You could term it as a coward's lifestyle, and you'd perhaps be right to do so, but in today's polarised world so much is out of the control of any individual that being ready, willing and able to change location at a moment's notice could also be viewed as the ultimate acceptance of reality.
Yet let's not ignore the biggest motivator. Living the life of an affluent nomad, going where you please, to whatever climate you choose and to the people you feel like surrounding yourself with - it's fun. It's a fun way to spend your finite time on earth.
Long before I was a digital nomad, I went on a backpacking trip that lasted arguably more than ten years. Whether you include the time I was settled and teaching English abroad as part of the same trip is debatable. The motivation for that trip though, which started right after my graduation from university, was that there's a big world out there, and I don't want to spend the next forty years of my short life sitting in an office in London. So I left.
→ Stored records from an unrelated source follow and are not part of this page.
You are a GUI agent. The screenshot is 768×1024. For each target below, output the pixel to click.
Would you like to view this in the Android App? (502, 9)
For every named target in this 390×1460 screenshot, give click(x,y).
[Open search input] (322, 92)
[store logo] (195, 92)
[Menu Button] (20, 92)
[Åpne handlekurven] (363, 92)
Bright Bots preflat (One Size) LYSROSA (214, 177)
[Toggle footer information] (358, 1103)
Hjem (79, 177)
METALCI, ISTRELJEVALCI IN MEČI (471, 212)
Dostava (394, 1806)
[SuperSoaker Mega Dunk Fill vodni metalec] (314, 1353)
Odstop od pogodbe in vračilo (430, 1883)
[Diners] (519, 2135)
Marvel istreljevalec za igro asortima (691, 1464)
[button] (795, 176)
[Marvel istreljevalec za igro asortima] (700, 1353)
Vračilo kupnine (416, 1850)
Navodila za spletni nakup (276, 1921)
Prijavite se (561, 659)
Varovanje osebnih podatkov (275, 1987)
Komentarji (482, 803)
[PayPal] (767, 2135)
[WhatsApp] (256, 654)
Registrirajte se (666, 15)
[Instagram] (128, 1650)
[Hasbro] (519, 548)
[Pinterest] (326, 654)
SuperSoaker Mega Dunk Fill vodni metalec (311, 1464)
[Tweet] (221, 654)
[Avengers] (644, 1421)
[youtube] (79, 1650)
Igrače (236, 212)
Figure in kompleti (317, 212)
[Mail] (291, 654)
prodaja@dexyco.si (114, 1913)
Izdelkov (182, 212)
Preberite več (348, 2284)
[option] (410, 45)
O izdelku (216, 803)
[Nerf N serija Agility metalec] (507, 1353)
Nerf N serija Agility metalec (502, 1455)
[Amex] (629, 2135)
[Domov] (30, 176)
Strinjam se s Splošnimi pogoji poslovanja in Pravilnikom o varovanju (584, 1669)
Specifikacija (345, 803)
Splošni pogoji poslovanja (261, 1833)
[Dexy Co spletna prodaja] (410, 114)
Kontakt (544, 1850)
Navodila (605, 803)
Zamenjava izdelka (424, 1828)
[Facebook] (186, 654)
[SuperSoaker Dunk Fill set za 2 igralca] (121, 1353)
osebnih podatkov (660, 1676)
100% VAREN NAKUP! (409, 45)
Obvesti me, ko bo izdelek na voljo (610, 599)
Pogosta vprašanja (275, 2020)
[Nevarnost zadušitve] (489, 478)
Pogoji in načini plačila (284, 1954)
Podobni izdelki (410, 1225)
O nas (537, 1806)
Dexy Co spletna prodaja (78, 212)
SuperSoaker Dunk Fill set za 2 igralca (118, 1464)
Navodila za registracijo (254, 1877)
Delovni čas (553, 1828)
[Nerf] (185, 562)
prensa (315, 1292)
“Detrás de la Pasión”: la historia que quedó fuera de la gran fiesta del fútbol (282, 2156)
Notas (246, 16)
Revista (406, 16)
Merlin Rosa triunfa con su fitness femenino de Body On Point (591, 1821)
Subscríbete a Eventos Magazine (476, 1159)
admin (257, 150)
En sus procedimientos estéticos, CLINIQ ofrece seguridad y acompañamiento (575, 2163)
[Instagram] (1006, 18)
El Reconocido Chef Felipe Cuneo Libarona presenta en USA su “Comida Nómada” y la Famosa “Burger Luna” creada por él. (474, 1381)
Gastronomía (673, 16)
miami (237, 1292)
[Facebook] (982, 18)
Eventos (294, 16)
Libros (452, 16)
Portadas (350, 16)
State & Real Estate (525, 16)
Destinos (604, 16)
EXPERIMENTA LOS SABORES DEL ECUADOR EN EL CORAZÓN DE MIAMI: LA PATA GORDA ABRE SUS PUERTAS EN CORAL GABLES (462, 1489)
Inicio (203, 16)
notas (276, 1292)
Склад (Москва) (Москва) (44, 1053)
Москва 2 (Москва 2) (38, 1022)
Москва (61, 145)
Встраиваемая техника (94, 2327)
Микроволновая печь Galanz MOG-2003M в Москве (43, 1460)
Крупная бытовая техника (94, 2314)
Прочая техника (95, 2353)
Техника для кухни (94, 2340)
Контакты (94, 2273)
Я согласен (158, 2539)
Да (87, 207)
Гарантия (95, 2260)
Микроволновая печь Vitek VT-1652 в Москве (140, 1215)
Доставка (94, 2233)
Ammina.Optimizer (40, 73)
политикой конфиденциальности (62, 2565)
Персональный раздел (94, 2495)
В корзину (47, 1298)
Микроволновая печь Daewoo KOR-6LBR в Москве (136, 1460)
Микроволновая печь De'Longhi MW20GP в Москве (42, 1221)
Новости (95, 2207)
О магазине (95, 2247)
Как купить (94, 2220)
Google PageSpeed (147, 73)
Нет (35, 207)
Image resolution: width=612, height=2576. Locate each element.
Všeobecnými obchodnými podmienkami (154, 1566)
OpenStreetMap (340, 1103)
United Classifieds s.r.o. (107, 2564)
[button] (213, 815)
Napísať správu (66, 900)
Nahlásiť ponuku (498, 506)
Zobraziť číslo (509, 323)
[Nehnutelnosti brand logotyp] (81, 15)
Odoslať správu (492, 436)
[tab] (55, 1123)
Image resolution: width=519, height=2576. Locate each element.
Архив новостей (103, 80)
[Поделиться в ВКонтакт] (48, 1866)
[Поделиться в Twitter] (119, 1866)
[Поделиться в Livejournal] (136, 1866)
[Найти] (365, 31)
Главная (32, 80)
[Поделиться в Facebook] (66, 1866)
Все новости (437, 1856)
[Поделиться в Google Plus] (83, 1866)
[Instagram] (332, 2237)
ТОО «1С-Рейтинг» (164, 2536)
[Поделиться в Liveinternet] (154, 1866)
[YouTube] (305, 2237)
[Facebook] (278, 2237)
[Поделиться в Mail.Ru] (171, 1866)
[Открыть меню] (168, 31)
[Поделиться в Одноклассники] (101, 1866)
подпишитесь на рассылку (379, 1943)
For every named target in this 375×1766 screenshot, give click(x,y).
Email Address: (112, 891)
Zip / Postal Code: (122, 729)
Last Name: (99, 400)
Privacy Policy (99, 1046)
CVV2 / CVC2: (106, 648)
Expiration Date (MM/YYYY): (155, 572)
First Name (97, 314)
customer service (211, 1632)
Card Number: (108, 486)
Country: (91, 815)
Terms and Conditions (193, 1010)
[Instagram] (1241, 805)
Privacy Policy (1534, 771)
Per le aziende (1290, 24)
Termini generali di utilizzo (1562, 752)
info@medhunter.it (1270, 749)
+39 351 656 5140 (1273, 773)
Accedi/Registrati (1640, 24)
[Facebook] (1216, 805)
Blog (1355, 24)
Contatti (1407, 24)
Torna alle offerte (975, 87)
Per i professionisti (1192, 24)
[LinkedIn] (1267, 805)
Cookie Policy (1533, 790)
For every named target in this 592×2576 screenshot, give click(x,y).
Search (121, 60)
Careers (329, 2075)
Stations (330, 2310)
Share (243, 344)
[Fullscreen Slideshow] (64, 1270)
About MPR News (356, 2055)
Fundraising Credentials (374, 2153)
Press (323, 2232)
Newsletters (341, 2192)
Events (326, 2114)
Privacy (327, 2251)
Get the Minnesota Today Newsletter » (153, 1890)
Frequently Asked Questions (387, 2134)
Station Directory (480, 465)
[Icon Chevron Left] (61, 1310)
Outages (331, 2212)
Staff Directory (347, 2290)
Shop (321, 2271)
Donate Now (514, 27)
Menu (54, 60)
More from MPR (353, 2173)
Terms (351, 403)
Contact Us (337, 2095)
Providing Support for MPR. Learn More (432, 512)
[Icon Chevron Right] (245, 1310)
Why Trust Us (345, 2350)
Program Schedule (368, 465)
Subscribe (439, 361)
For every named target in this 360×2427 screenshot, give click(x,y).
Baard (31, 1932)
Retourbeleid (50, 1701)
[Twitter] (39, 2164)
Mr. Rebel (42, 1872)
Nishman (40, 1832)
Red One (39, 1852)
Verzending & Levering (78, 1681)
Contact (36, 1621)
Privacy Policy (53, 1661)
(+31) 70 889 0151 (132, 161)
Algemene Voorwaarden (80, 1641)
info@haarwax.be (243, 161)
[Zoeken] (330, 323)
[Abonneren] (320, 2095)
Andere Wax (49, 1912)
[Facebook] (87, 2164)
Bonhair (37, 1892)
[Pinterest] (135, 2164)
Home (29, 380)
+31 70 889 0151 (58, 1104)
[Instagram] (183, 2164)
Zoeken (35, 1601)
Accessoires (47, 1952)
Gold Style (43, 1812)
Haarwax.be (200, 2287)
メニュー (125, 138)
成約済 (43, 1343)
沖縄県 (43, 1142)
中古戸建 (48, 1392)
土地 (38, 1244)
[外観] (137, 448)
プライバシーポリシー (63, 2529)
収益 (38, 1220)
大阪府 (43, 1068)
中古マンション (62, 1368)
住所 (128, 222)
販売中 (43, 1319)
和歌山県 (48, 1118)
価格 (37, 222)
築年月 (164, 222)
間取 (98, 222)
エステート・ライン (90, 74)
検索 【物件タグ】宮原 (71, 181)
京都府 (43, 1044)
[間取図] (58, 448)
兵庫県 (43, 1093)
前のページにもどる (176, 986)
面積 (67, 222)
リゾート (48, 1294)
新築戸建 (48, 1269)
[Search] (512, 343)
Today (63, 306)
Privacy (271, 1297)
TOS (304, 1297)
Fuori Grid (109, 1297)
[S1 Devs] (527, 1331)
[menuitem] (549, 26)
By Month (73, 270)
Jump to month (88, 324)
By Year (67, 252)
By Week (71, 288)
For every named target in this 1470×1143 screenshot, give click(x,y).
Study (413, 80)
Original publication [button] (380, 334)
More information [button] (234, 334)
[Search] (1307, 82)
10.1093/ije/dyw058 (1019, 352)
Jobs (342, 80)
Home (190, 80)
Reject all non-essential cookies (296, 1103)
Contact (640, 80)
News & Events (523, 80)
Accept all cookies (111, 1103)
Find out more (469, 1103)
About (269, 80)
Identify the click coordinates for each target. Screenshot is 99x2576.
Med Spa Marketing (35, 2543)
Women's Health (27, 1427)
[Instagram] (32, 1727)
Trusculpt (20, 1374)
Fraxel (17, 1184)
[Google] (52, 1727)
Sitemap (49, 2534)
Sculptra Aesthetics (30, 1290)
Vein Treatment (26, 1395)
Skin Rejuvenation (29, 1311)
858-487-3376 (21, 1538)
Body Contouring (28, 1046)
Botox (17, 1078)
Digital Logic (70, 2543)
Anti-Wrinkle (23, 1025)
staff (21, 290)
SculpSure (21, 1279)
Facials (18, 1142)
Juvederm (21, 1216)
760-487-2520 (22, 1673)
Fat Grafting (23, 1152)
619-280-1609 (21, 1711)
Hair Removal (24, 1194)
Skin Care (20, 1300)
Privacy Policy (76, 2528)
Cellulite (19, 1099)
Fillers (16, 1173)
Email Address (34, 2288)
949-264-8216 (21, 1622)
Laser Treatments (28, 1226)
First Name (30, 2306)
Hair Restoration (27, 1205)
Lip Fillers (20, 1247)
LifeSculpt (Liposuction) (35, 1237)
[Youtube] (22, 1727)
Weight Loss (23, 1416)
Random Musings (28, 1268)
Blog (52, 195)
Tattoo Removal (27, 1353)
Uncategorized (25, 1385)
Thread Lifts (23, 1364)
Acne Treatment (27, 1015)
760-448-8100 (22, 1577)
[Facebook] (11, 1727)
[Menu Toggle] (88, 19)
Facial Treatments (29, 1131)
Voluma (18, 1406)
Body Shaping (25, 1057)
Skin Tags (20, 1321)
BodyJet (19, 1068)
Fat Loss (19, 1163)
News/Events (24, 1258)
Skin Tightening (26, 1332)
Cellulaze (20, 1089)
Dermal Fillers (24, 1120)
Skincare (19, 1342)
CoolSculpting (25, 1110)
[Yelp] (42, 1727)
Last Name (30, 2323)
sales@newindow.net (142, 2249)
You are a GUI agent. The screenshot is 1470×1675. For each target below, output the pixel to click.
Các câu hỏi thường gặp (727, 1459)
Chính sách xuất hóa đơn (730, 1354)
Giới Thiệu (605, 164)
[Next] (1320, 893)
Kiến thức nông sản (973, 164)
With very little money in my pocket I went to cheap countries and learned to exist on the bare minimum, going to richer places with higher salaries when I needed to top it up.
Ten years later, still abroad but a little older and a little wiser, I accepted that while still enjoying the lifestyle, there was no future and no retirement in just making what I needed to get by each month. So I asked myself, how exactly can I build my perfect life?
I've never been a believer in hard work. You do it when you have to, but if the opportunity is there to earn more money for less work, then you take it every time. If I can get by on four, or three, or even two days work per week, then why work five? Life is too short and there is no pride in working hard for no reason. I want to enjoy my time, not spend it working.
The other side of that, is if I can reduce how much I spend, then I won't need to earn so much to begin with.
Ten years backpacking hadn't satiated my hunger to go to different places. Looking forward to a two-week vacation every year just wasn't going to cut it for me. And in living in Thailand while teaching English, I'd learned how much happier I am in warmer climates.
So I wanted a life that allowed me to earn the most money for the least work, with the freedom to do it from the cheapest places and the best climates.
At this point, aged around 32, I'd never written a line of code in my life. Yet when I pondered this riddle, software development was an industry known for high salaries and remote work. And so just like that (it took a bit longer) I decided - I'm going to be a software developer.
At that point I'd describe myself as a motivated idiot, but sometimes motivation is all you need.
To cut a long and painful story very short, I learned to code, moved back to London and worked as a software developer at a couple of start-ups for three years until I had the experience I needed to go it alone and start freelancing. Within a matter of days I had my first, and to this point only client, who needed me to work for two days per week, earning me enough that, from the right places in the world, I could live comfortably and even save a little on the side.
So I gave up my flat in London, booked a flight to Thailand, and in the time since I haven't looked back.
I'm yet to go anywhere I've had to wear more than a t-shirt and shorts. And with the blessing of being a dual-national with two of the best passports you can have for travelling, it took four very hard and stressful years, but I turned my dream into a reality.
I now work two days per week, and live very comfortably doing so, even saving a bit for my eventual retirement. I scoff at the idea of ever again working more. I have the ultimate freedom to travel anywhere in the world I want to at a moment's notice, and I live a sometimes lonely, but ultimately fun and rewarding lifestyle
Slowmadding, this website, is one of my hobby projects for my five-day weekends. Partly it's a place that I can write code. Partly it's a way to pass on what I've learned to people that live, or that want to live a similar lifestyle. And partly it's just a record for my own sake - something to look back on about the places I've been.
Hopefully if you've made it here, then it gives some value to you. Ultimately all I'll say, is make sure to forge your own path. I built my life this way because it's the way that I want to live, but don't try and copy it. You have to find what you want to do.